When and how to announce difficulty levels to players is a common question on forums, as it's one of those things left open in the core books.

In short, the book says you can tell them, but you don’t have to and that it’s good telling DC to starting players.

Here is how I do it.

Starting Out
When you start a game, whether it’s with new players or old ones, you should disclose task difficulty. It will allow players to get a feel for the world and internalize how their resource spending will look. What is hard, what is easy, when they need to spend effort. It is important that players grok that from the start.

Keep that up for the whole first session and once the finale comes, stop. This will have a nice secondary effect where your finale will have more tension.

Here is the first catch that you need to look out for. The Scan ability. If you have a player with Scan, you don’t want to invalidate his ability by straight up telling DC numbers.

There are two ways around this in the first session. You either remind the player to always spend his action to activate Scan or treat it like an Enabler for the first session (sans finale), sparing his actions. You will need to communicate this decision to the player beforehand though, in order to avoid confusion later on.
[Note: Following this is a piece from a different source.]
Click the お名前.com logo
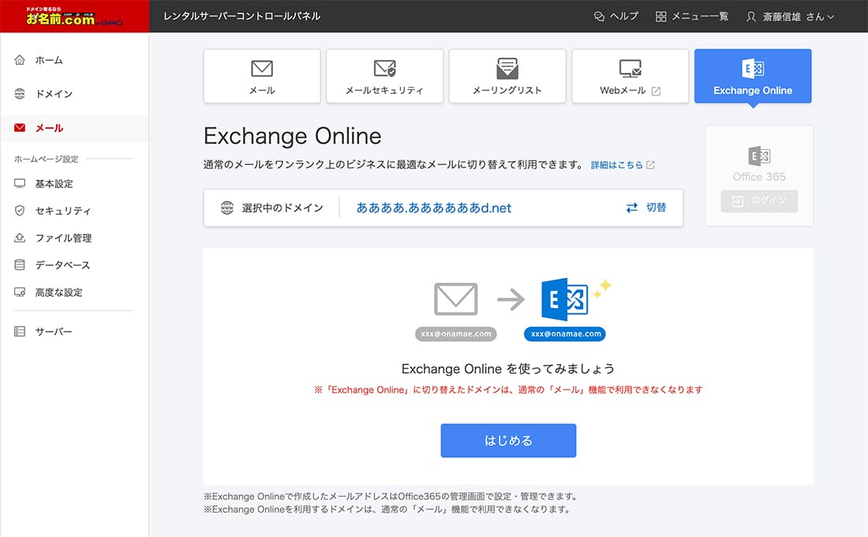The height and width of the screenshot is (537, 868). [x=74, y=17]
So now that your players have a good sense of how things work in your world, we come about the second catch.

Character Expertise
Characters will have a sense of challenge for some tasks even if players don’t. Here is an example: If you were to stand next to a tall wall (in real life), you would have a good sense of how difficult it would be to climb it. If you were a trained climber, you would know exactly.
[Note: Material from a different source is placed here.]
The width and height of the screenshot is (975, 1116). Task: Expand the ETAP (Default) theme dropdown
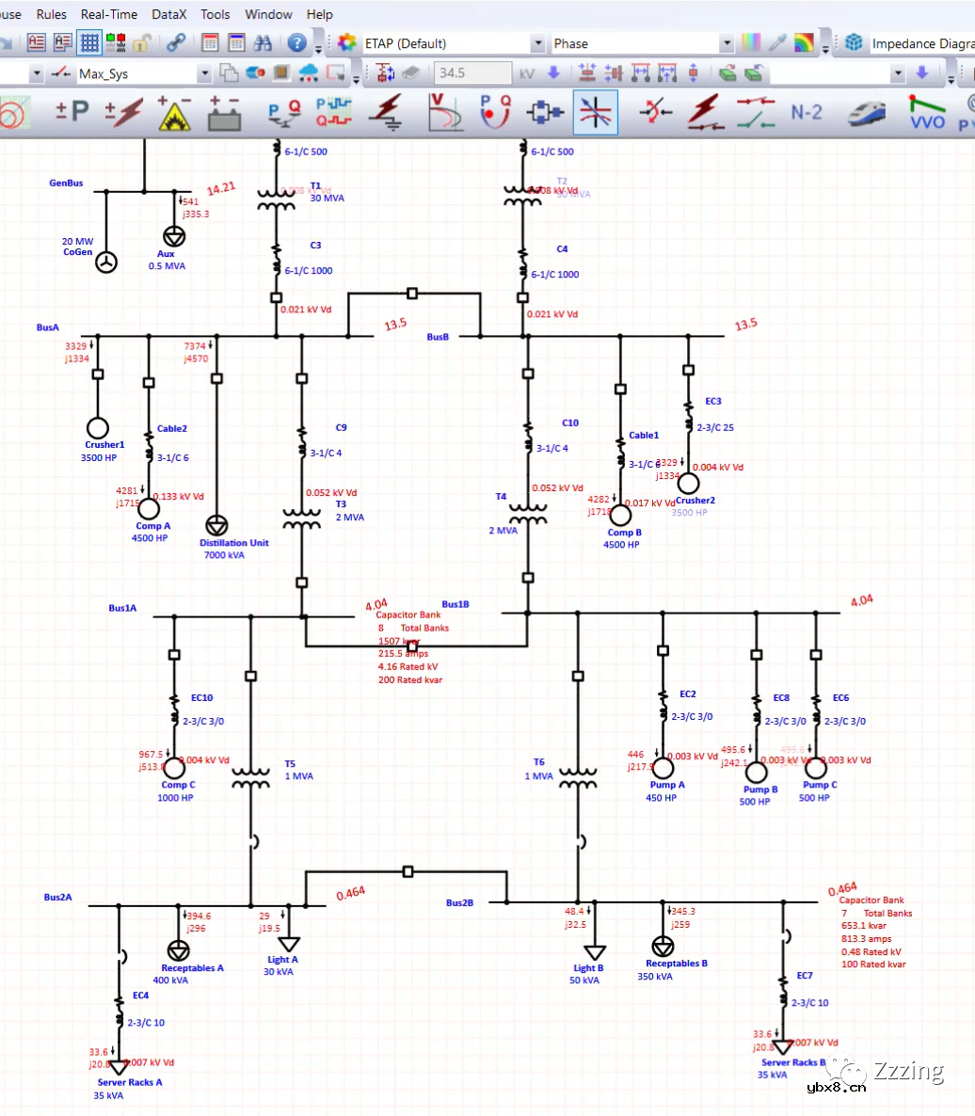pyautogui.click(x=537, y=43)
This means that you need to think if any of the characters can determine the task difficulty “passively”, on their own, taking into account their background, story progression, and any skills. This is something you want to train your players to ask as well. “Can my character discern this difficulty, because he is such and such, did this and has that?”

Because you will forget.

More General Levels
Soon enough you will get into situations where characters or players have a more general, not that precise idea how difficult a task is. In these situations, I split the range in two or three and say something like: “It looks challenging, but it might be easier” for 1-5 or: “It looks challenging, but it might be worse then it looks, even impossible” for 5-10. Same approach if you split the difficulty range into three parts. It’s worth noting here that although I give an in-world description of the perceived difficulty, players know what it’s about on the meta level, so as soon as I say: “Looks demanding, but might be not”, they know, without a doubt, that I mean DC 3 or lower.

Impossible Difficulties
As stated in the rules DC 7-10 are not rolled, unless a player can bring it into d20 range. In practice, it means you must communicate this fact to players at one point. You don’t want to wait for the player to spend all she has, roll a natural 20 and only then shrug and tell her, sorry not enough. That’s a fun breaker right there, don’t do that :)

Every time you have a DC 7+, after the player states all her Easings, but before she rolls, if the target number is not in a d20 range, you stop and say: “Unfortunately that will not be enough for success.”

A Bit of Psychology for the End
When the DC is unknown players will tend to overspend their pool points, due to uncertainty. You can use this to great effect when presenting new monsters or weird prior world magic in order to keep suspense in the air.

Sometimes even Scan will not pick up crazy prior world stuff.